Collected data
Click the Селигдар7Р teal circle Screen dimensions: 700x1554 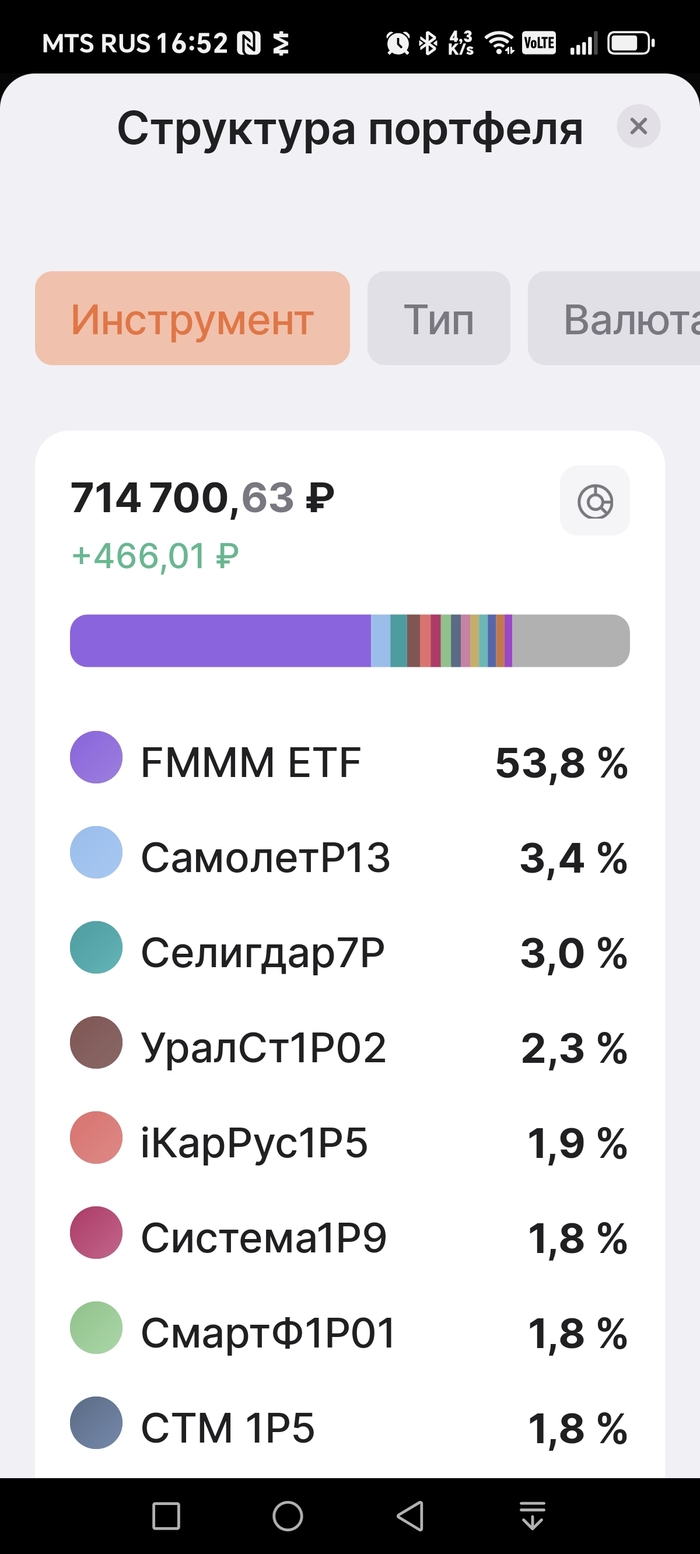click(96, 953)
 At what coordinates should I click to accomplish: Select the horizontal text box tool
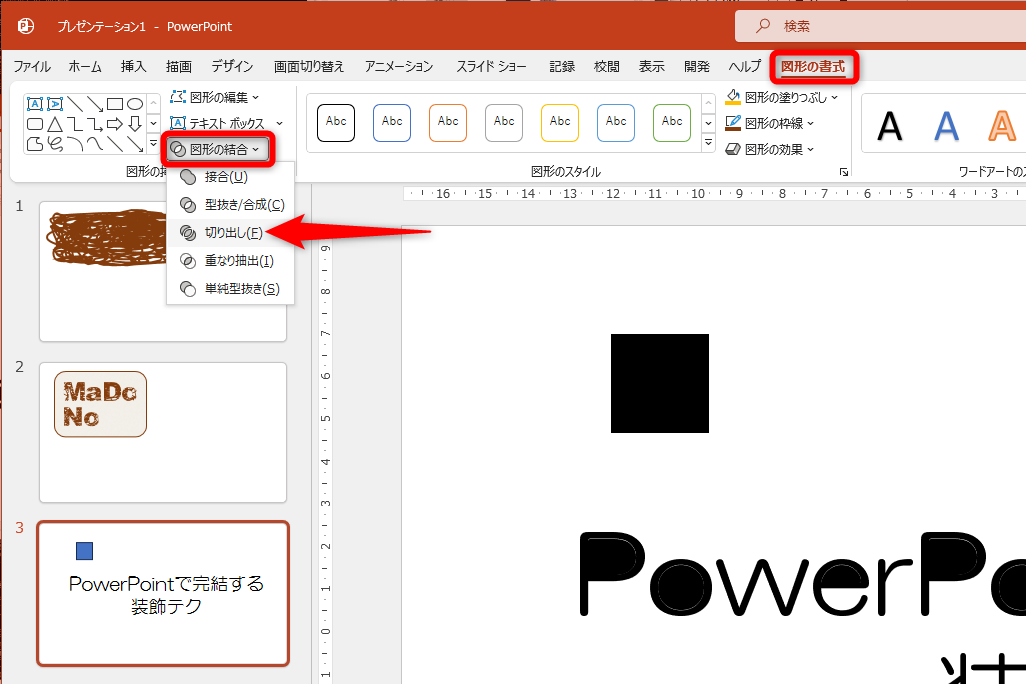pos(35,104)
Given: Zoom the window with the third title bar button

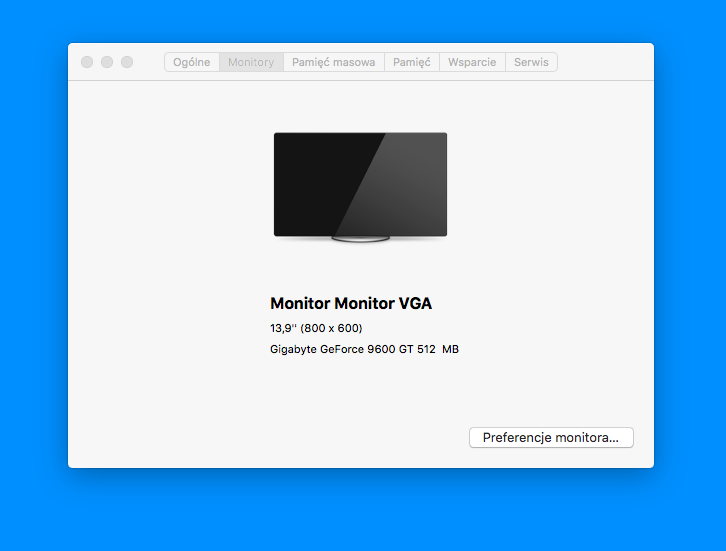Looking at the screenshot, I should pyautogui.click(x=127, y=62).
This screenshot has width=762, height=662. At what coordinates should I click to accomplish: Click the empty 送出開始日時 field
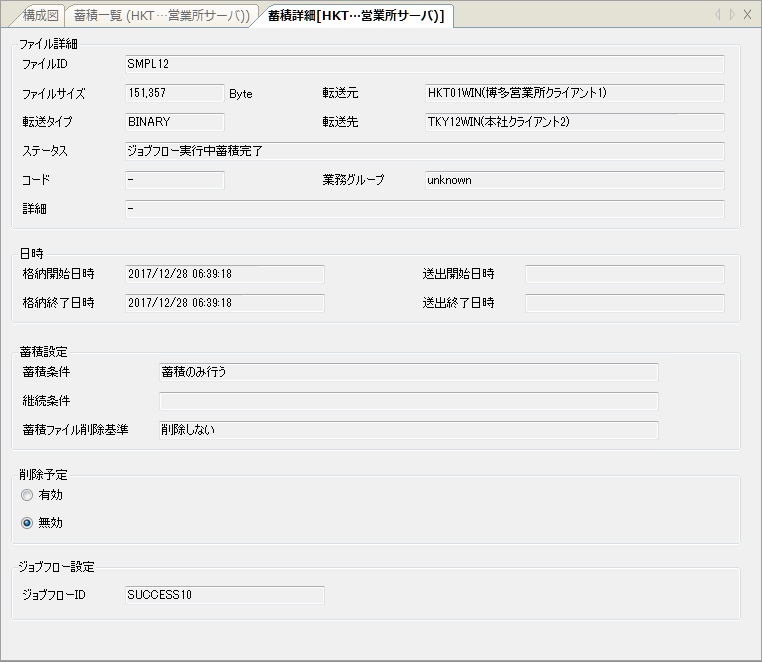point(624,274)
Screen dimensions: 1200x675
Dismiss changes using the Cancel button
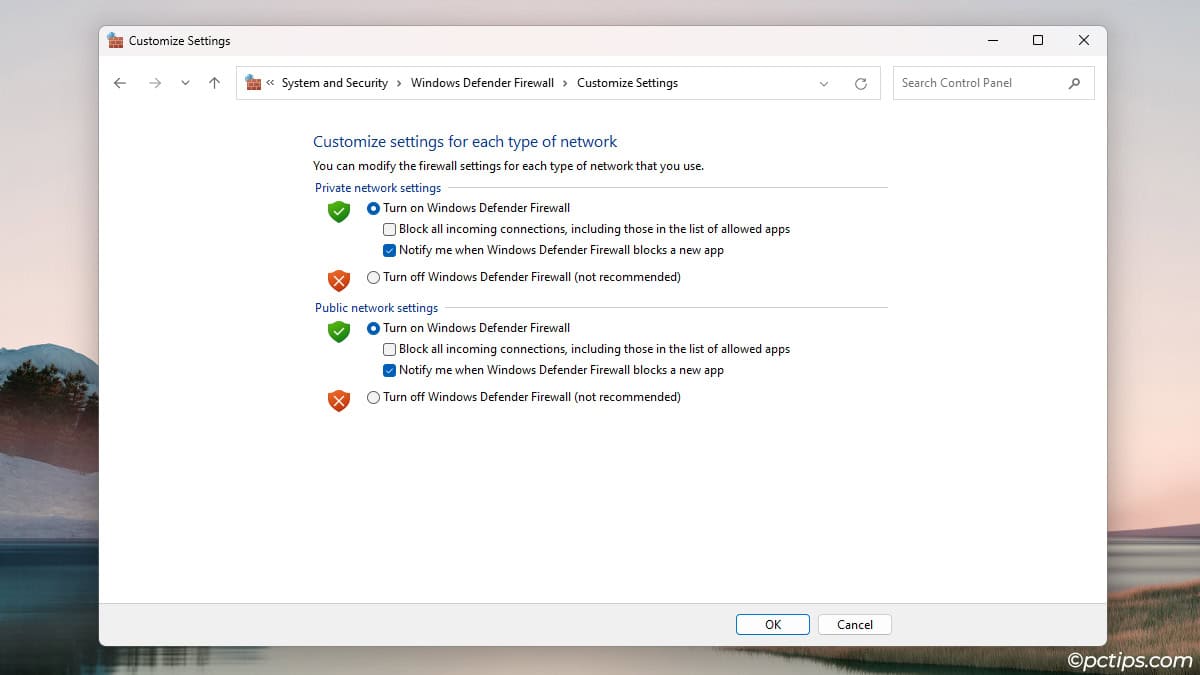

• EXERCISE DESCRIPTION
The lines above starting at the one that holds "Given: Zoom the" and ending at the one that holds "Screen dimensions: 1200x675" are to be written out exactly, ends included, and no pictures are to be copied.

• YOUR RESPONSE
Given: Zoom the window with the third title bar button

Looking at the screenshot, I should pyautogui.click(x=127, y=62).
This screenshot has width=762, height=662. At what coordinates should I click to accomplish: Click the empty 送出開始日時 field
point(624,274)
Screen dimensions: 1200x675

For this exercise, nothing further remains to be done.